PROBLEM DETAILS: Copy every line of the entries below word for word, but leave out the pictures.
··· INFORMATION GIVEN
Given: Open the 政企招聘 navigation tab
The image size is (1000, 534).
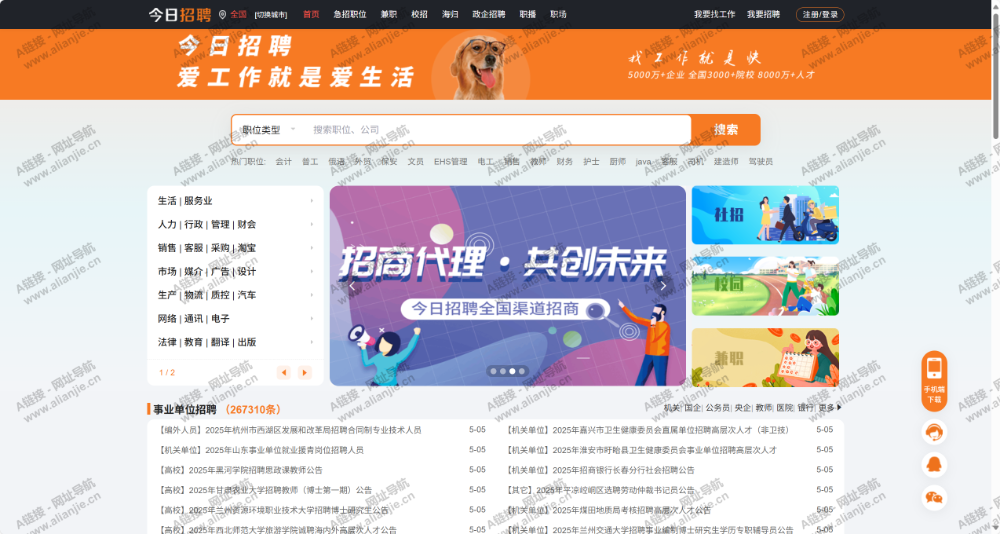Looking at the screenshot, I should point(488,14).
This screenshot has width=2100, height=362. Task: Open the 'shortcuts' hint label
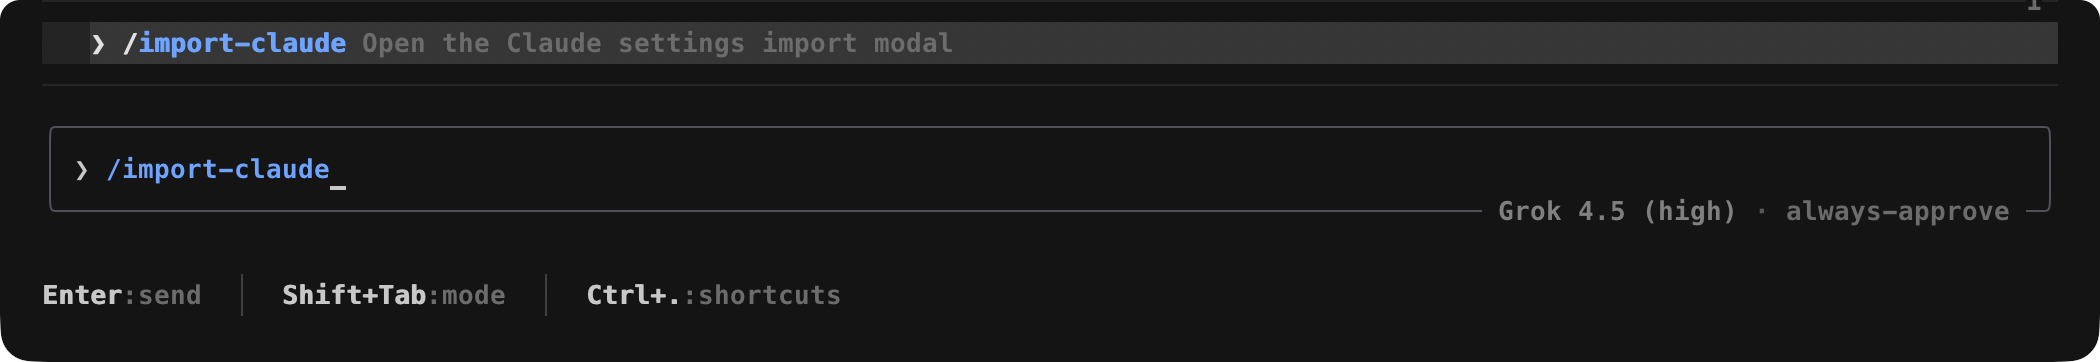point(769,295)
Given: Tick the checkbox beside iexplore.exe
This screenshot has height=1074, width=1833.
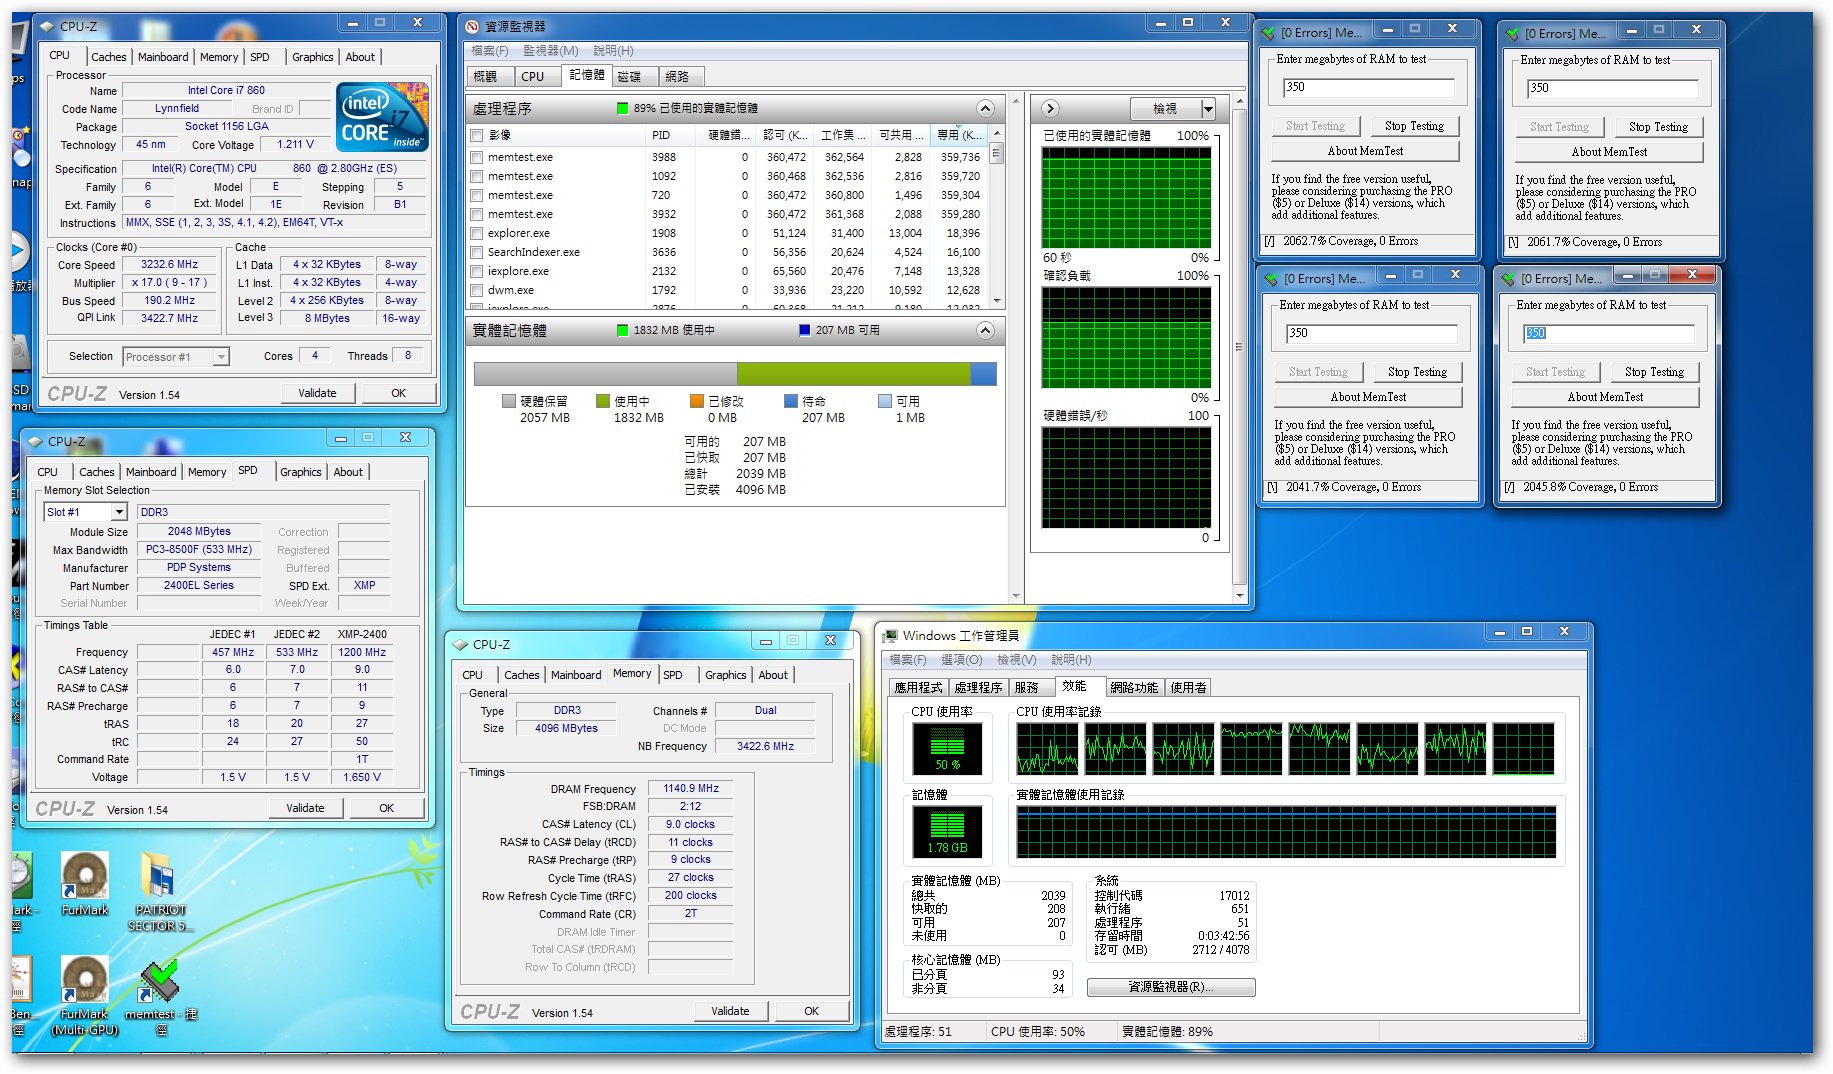Looking at the screenshot, I should click(477, 272).
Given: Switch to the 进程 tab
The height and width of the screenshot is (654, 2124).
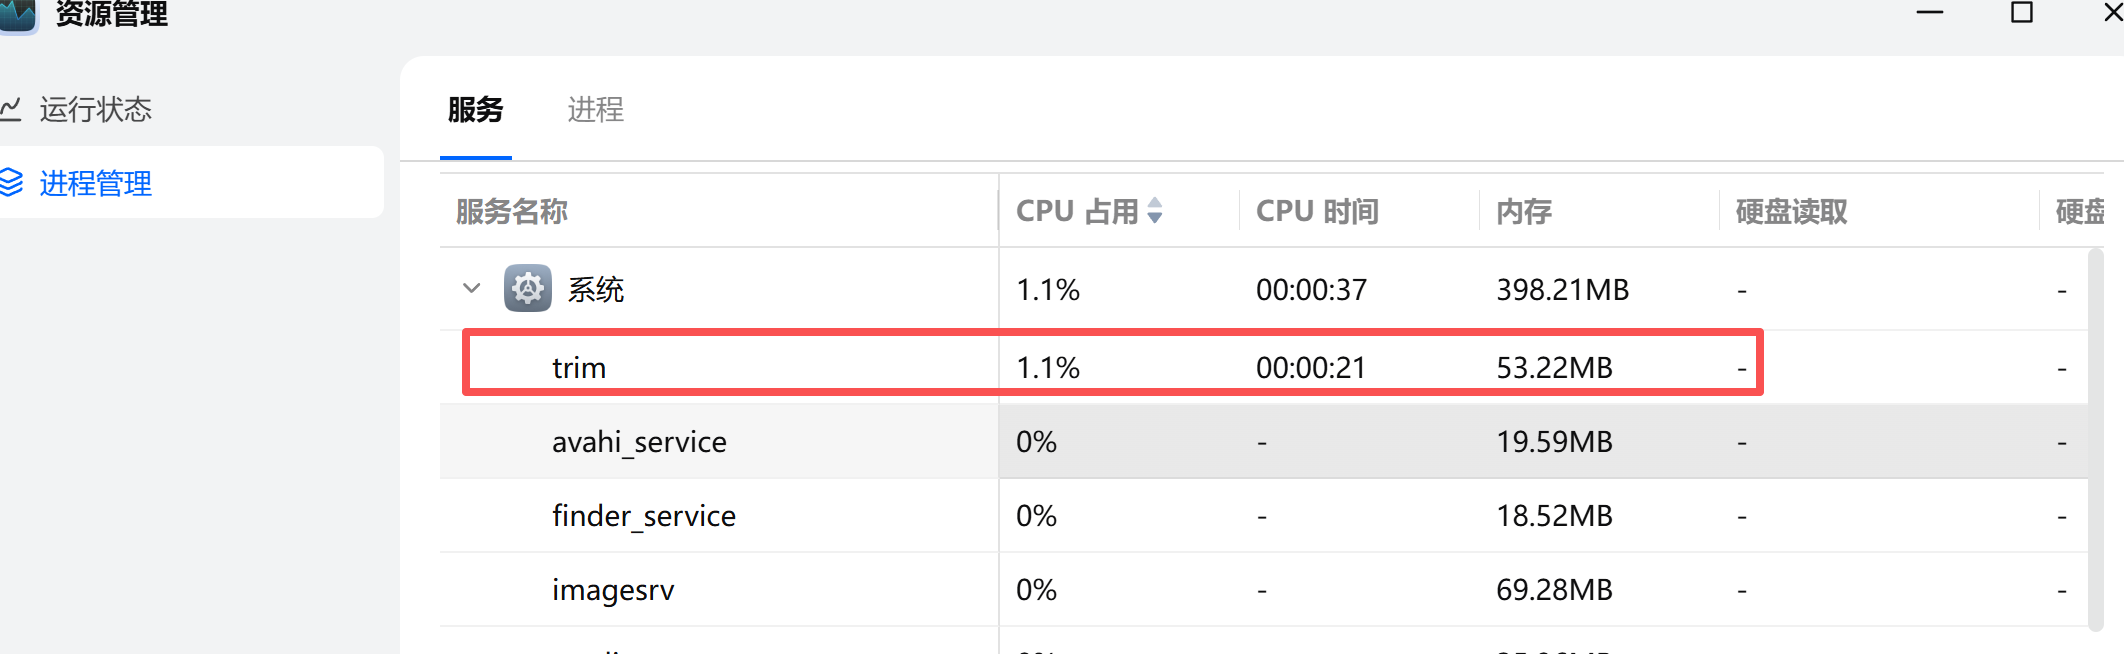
······
RESPONSE TO THE EXERCISE:
Given: Open the 政企招聘 navigation tab
The image size is (1000, 534).
Looking at the screenshot, I should point(488,14).
This screenshot has width=2100, height=362. Task: Open the 'shortcuts' hint label
point(769,295)
Given: Tick the checkbox beside iexplore.exe
This screenshot has height=1074, width=1833.
Looking at the screenshot, I should click(477, 272).
Given: Switch to the 进程 tab
The height and width of the screenshot is (654, 2124).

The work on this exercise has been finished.